Jan 24, 2012

Good Morning, Sunshine

Today was a beautiful day with mild weather and beautiful sunshine. My father is getting better and better, and I see him smiling and laughing and that's about the best that can happen to us. Our relationship is swell with my little sister, we laugh a lot, and I think she adores us, her older sisters. She wants hair as long and beautiful as my sister's, and wants to be as clever as me, or so she says. She's found a little reading companion boy in her class, who inspires her to read more and more books, and she's head over heels into Harry Potter. She's very good at finding robes, shawls, hats, and other accessories at home to make fancy dresses. She dresses up as Harry Potter, and marches hither and thither, making all of us laugh. In addition, she spends hours memorising spells from the HP books.
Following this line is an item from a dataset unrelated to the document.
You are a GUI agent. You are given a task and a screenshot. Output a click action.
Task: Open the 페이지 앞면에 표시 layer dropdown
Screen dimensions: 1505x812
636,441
I haven't had the time to write recently, but I've read plenty of books, so let's get down to writing about them. The second book I read this year was A hóoroszlán meséi. It's a collection of Tibetan folk tales translated from English and Tibetan. I got it as a Christmas present from one of my best friends. It came as a surprise in the sense that I don't often read tales and children's books, but she does. It isn't a book for children, though. Or not exclusively. The tales reflect a view of the world which is quite different from ours. Sometimes the characters win by luck or cleverness, at other times they just lose. Some stories end too suddenly for me, and the titles are not too complicated (or enigmatic). Other than that they are definitely worth reading, and I don't think I've read anything similar to it. It was interesting to see this world, even so when a tale resembled something I had already known from somewhere else. For example, there was a story about a flying horse, which reminded me of one of the stories from One Thousand and One Nights.
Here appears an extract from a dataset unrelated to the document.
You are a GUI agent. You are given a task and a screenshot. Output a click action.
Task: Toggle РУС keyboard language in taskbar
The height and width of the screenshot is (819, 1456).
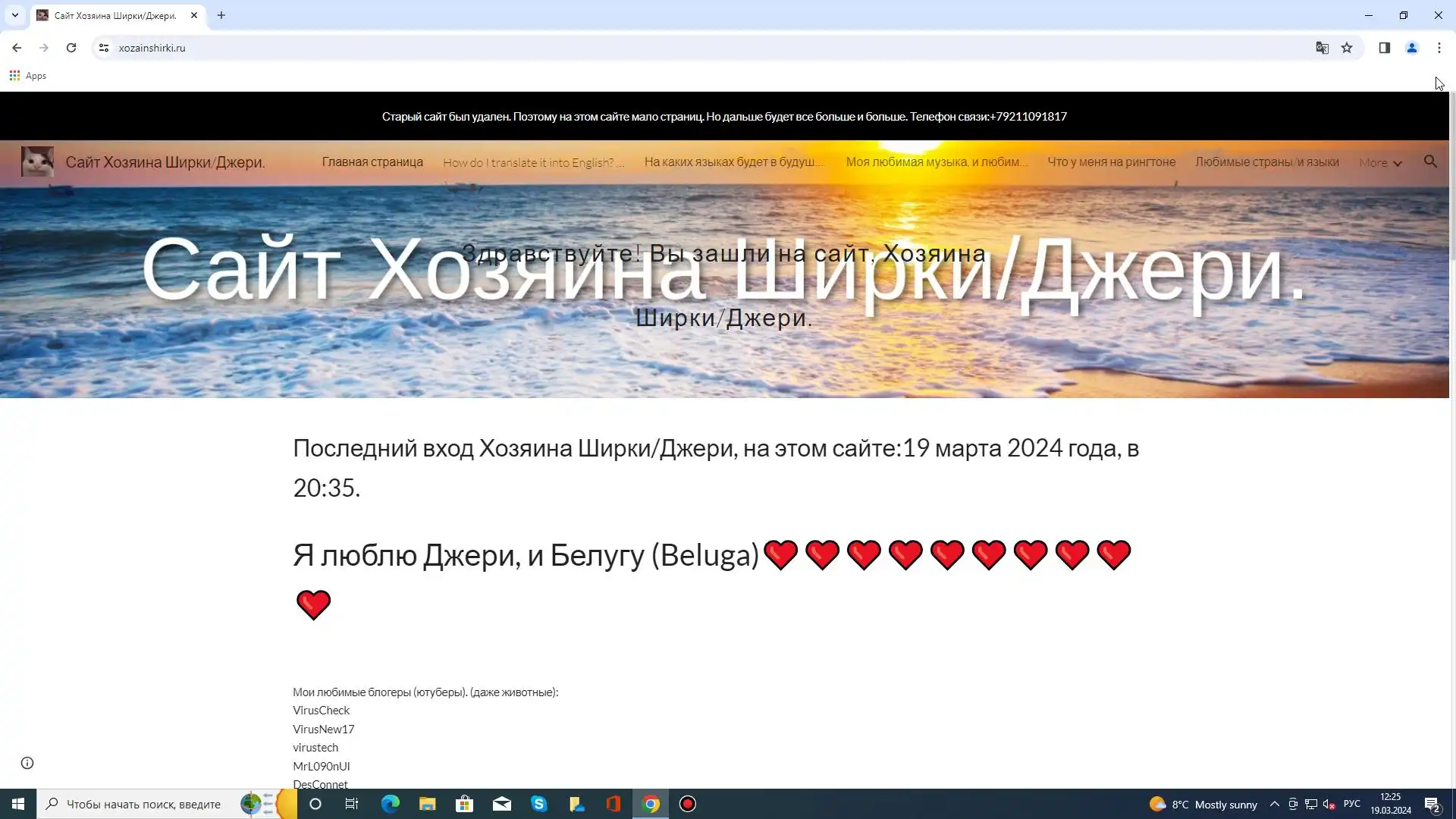tap(1351, 804)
The third book I read was The Other Boleyn Girl by Philippa Gregory, which I'm going to write about in a separate post.
The fourth book was Expander, which is a collection of short stories (tárca in Hungarian) by four Hungarian contemporary authors: Dragomán György, Háy János, Parti Nagy Lajos, and Tóth Krisztina. These stories were published one by one in 2010 in a Hungarian newspaper. The ones by Tóth Krisztina are individual chapters taken from her later novel, Pixel, and from the stories I guess that was the case with the other writers, too. In the case of Parti Nagy I'm not sure because there aren't any characters in common within his selected short stories. I can't say much about the book. I've already known and liked Tóth and Parti Nagy. I might read Háy's A gyerek (The Kid) because I guess the stories were taken from that novel. It was on a reading list for a seminar in my last year at university but I didn't read it back then because I was doing my teaching practice at the time. This book was useful for me in the sense that it drew my attention to the beauty and wit of Hungarian literature.
So now I'm reading Az ajtó (The Door) by Szabó Magda.